### Exercise description
Output the entries exactly. Start at the first line, finish with the line containing "You are a GUI", and omit the pictures.

### Information
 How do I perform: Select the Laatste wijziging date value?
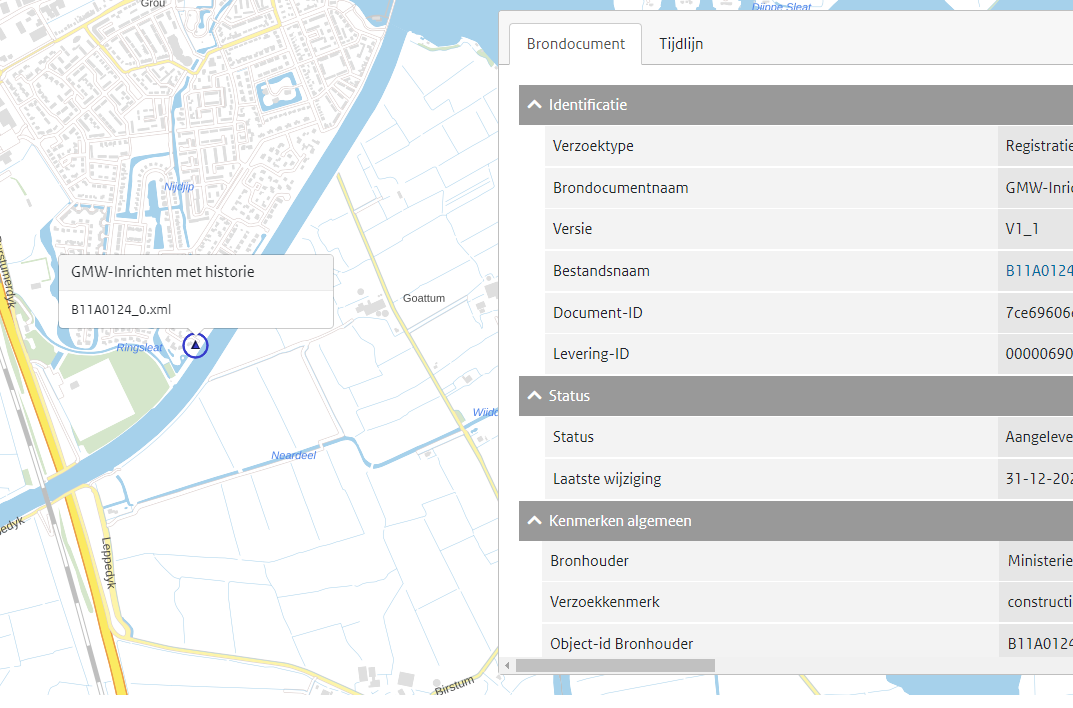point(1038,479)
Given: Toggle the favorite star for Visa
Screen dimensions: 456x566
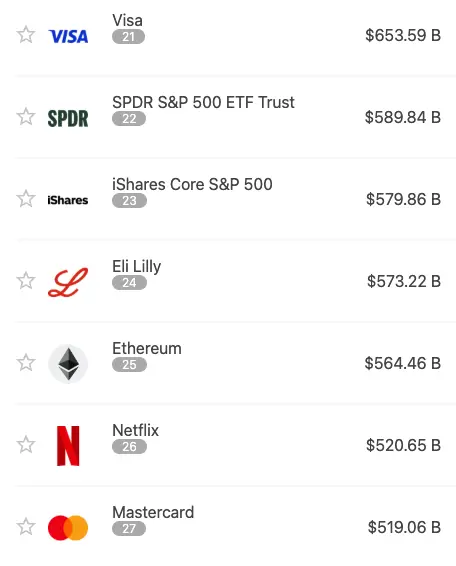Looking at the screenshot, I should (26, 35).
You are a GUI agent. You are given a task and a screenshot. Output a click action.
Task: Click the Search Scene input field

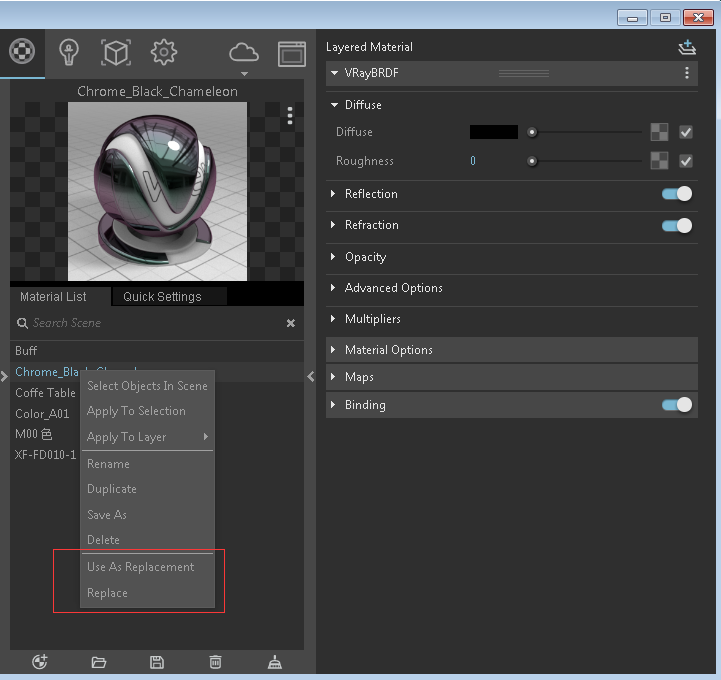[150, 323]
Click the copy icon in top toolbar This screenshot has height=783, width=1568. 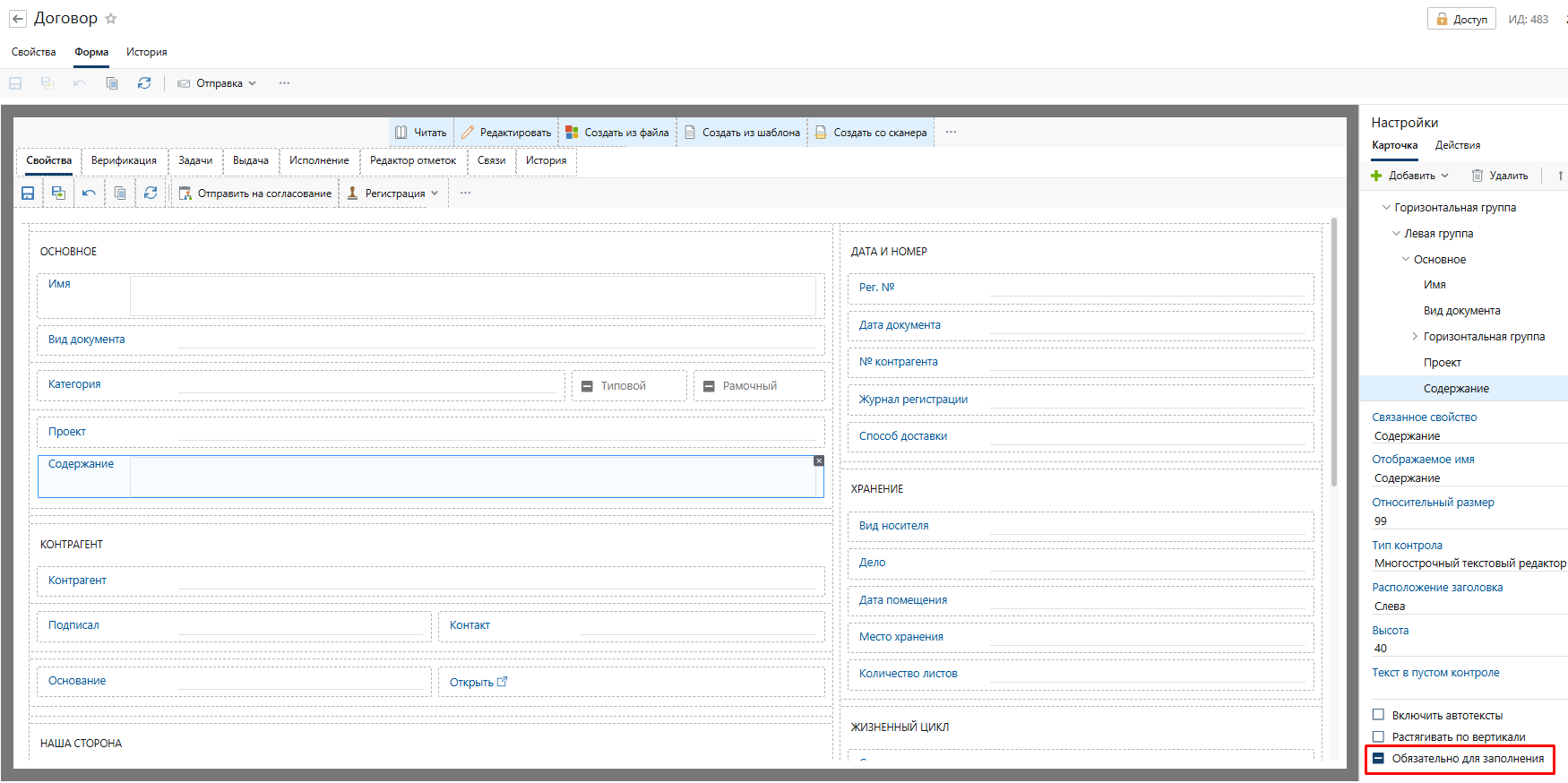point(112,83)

### Your response
 How do I perform: Select the Laatste wijziging date value?
point(1038,479)
Given: Toggle the favorite star for Visa
Screen dimensions: 456x566
Looking at the screenshot, I should (26, 35).
You are a GUI agent. You are given a task and a screenshot. Output a click action.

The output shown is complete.